For more than two decades, Russian President Vladimir Putin has cultivated an image as a strong leader. Initially, he liked to portray himself as a tight-lipped intelligence officer who was restoring order in Russia following the upheaval of the 1990s. Then he pivoted to a more macho image, which was supposed to frighten off enemies. Either way, a carefully curated public persona has always been a key element of Putin’s popularity.

In part because Putin is now an elderly man, this image now seems outdated. In recent years, neither Putin nor his political managers have come up with anything new. As a result, both domestic and foreign audiences find themselves digesting the spectacle of an old man who is obviously out of touch with reality.

In recent months, Putin’s appearances have regularly included strange and sometimes inappropriate pronouncements peppered with impolite expressions. He tries to make jokes, indulges in reminiscing and embarks on long, entirely unnecessary historical digressions.

In one incident, he babbled on about the weather (“today it’s one thing, tomorrow another”) and in another, he appeared to suggest that the full-scale invasion of Ukraine was the result of “being bored” and “craving a bit of action.” 

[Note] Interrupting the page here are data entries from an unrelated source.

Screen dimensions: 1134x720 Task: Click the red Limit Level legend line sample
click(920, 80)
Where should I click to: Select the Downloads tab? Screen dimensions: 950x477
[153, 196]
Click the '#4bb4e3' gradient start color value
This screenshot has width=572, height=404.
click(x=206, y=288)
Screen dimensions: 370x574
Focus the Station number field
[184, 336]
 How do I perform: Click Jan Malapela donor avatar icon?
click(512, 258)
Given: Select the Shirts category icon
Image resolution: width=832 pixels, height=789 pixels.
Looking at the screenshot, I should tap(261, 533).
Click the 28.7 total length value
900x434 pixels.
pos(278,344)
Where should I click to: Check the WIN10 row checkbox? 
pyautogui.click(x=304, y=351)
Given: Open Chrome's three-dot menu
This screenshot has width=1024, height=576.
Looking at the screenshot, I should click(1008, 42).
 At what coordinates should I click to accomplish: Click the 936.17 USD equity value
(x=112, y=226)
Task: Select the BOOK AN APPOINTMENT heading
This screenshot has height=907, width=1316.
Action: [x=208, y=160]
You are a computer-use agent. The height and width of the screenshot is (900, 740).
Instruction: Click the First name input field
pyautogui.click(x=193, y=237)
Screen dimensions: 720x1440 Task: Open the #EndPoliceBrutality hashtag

He also told a dirty joke in the middle of a conversation about global warming and recalled how, when drinking sake with one of Japan’s leaders, the discussion turned to the quality of Japanese sperm.

Equally embarrassing are Putin’s comments suggesting he does not grasp the real state of affairs in Russia. On several occasions, he has publicly argued with officials about average salaries. When Moscow Mayor Sergei Sobyanin told Putin the average salary in the Russian capital was 160,000 rubles per month ($2,038), Putin did not believe him. “Come on, it’s more than that!” Putin responded. Sobyanin chose not to argue.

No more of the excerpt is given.